La humanidad ha pasado y pasa por un túnel angosto. La humanidad ha perdido mucho del sintagma humano. Pienso en las virtudes de las redes sociales y la contemplación a cualquier hora de cernícalos y machos cabríos disputando sus territorios. Es una cuestión educativa. Pero pocos reflexionan sobre ello. Aquí nos hemos cargado lo humano, precisamente. Las humanidades, insisto. Conceptos como esfuerzo, familia, religión han sido relegados por el régimen del todos y todas, compañeros y compañeras, la sororidad, el poner en valor, el empoderamiento, la implementación de no sé cuántas fruslerías y la Internet y la poliglosia y la estrechez intelectual en grado sumo.
Miren a los líderes de opinión de las redes sociales. Unos son yutuberos, otros comentaristas coronarios (entre Olgas y Rocíos) de la peor ralea, algunos parladores zafios de la política y la inmensa mayoría son hijos de la fama. Creo que era Séneca el que aseguraba que la fama es horrible porque depende del juicio de muchos. Pero no voy a consultar a Séneca ni mis cuadernos, que llevo conmigo para seguir sintiéndome escritor y no una víctima de estos tiempos débiles, flojos, abanderados de lo banal.
Vuelvo a lo interesante: el humanismo y, por tanto, la humanidad. La humanidad ni se toca, para qué. Voy con ella y con un maestro. Era un libro pleno de lucidez que escribió Nietzsche, Humano, demasiado humano. Lo hizo 25 años antes de su muerte, que anunció una y otra vez con delirio. El texto contiene 638 aforismos y un epílogo, o ditirambo de la locura, compuesto por dos poemas breves (¡Honrad en mí a la estirpe de los locos!).
En este libro aparece una sentencia que yo no dejo de pronunciarme: «El mejor autor es aquel que siente vergüenza por convertirse en un hombre de letras». Desafortunado apotegma si lo interpretamos en su literalidad. Sin embargo, no le falta razón. Los iletrados, sin duda, viven mucho mejor. Alcanzan sin dificultad los posos prístinos del gozo, la felicidad incluso. Las letras nos alejan del mundo, de la gente y de la verdad. No debemos engañarnos: los escritores vivimos ignorando que la vida está en otro lugar, por detrás del cristal que miramos mientras ficcionamos músicas con las palabras, ahí, en el mundo covid que contemplo mientras dejo que las teclas del ordenador acudan a mis dedos.

****************************************

Descripción de la tarea:
Copia sin cambios el fragmento del texto sobre el humanismo que empieza con "En este libro" y sigue hasta "a mis dedos.".

(Entradas de datos guardadas)
****************************************

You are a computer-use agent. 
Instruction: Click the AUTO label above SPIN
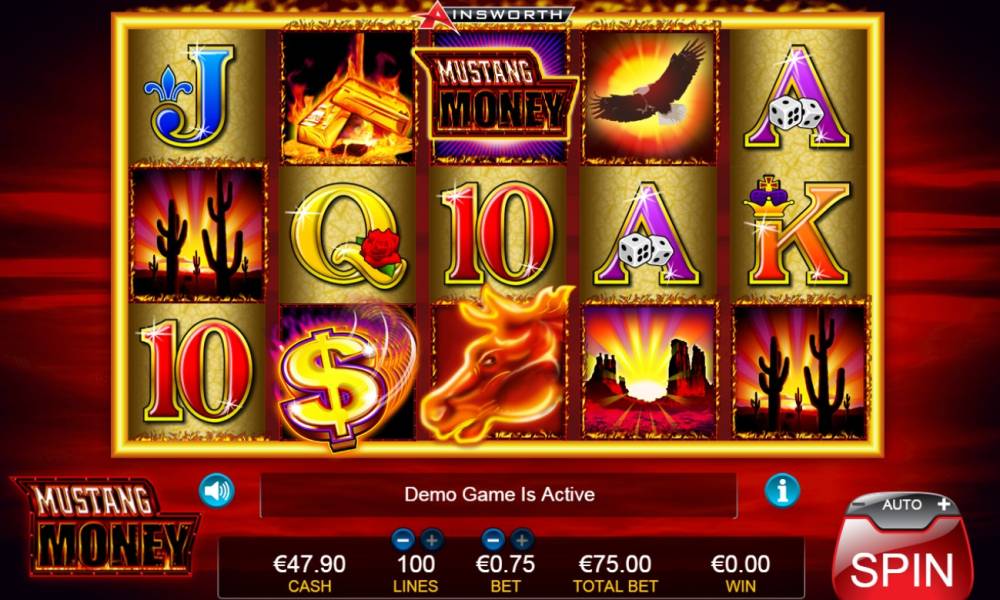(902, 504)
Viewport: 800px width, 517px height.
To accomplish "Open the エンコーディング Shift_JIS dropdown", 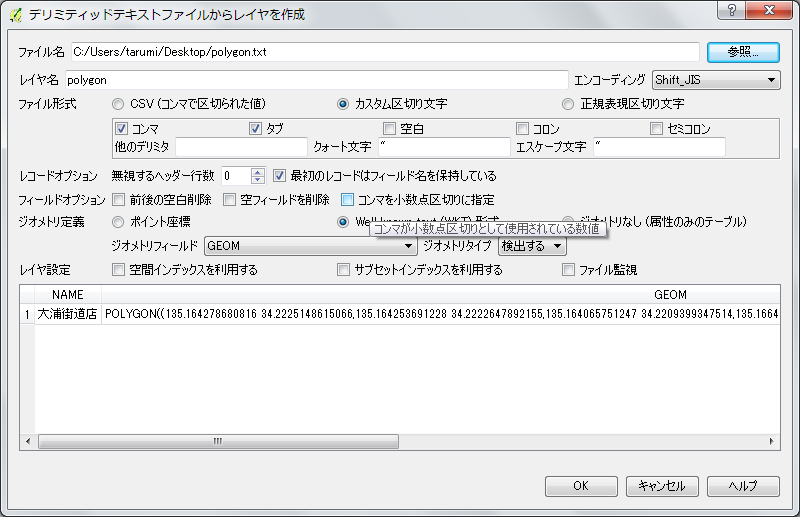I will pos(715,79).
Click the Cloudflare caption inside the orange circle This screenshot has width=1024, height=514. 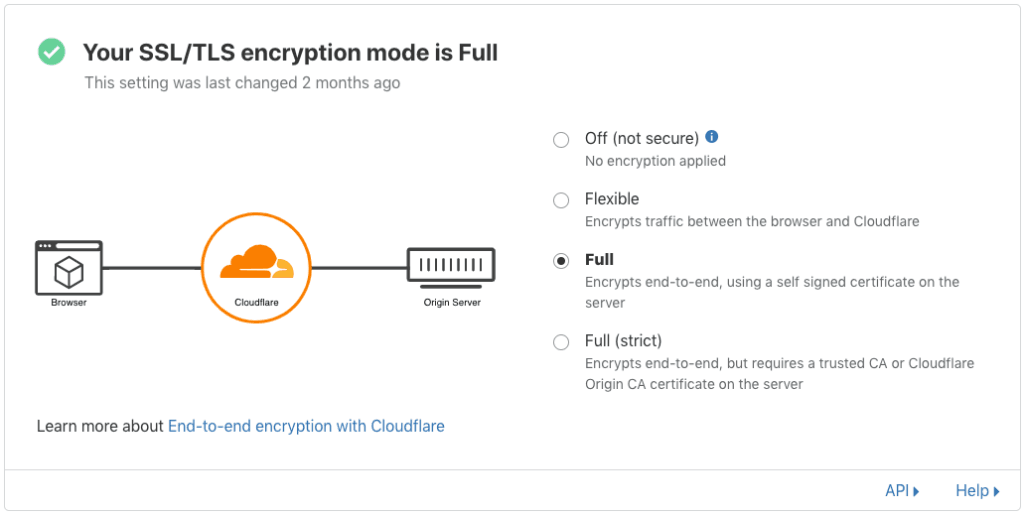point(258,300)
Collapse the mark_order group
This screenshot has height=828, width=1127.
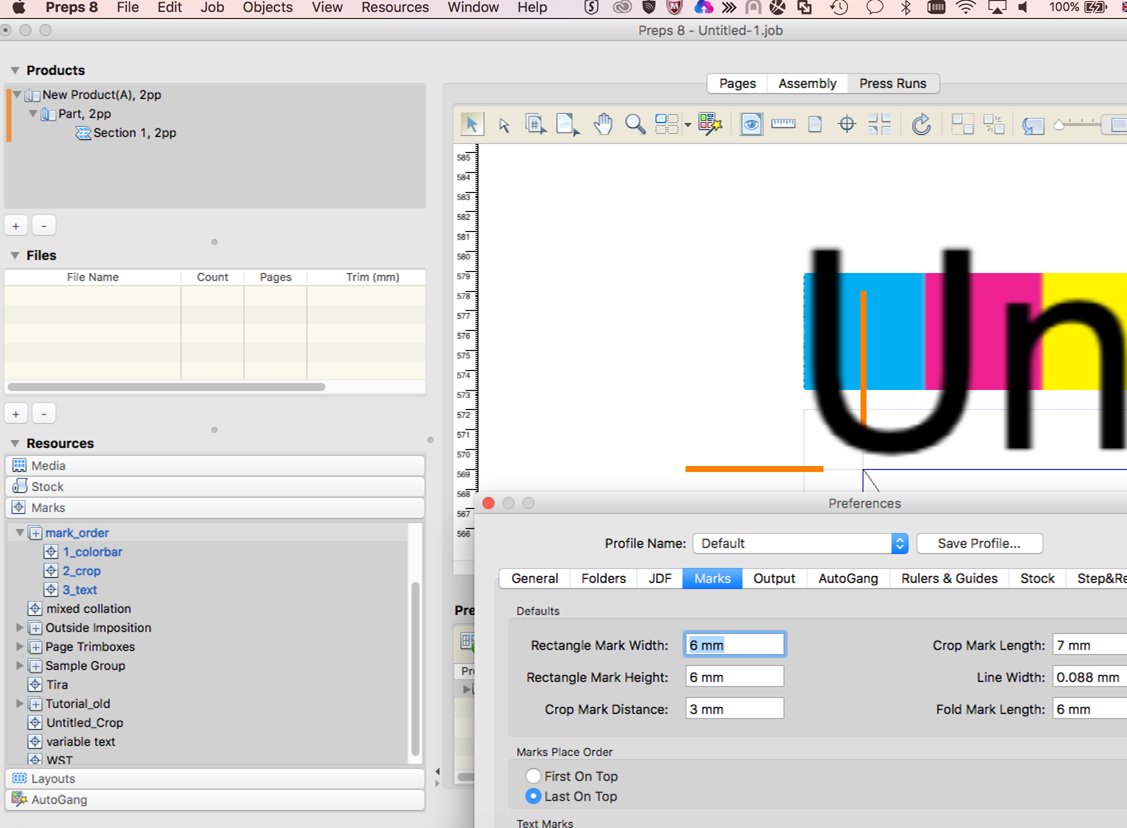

****************************************

Resultado del ejercicio:
En este libro aparece una sentencia que yo no dejo de pronunciarme: «El mejor autor es aquel que siente vergüenza por convertirse en un hombre de letras». Desafortunado apotegma si lo interpretamos en su literalidad. Sin embargo, no le falta razón. Los iletrados, sin duda, viven mucho mejor. Alcanzan sin dificultad los posos prístinos del gozo, la felicidad incluso. Las letras nos alejan del mundo, de la gente y de la verdad. No debemos engañarnos: los escritores vivimos ignorando que la vida está en otro lugar, por detrás del cristal que miramos mientras ficcionamos músicas con las palabras, ahí, en el mundo covid que contemplo mientras dejo que las teclas del ordenador acudan a mis dedos.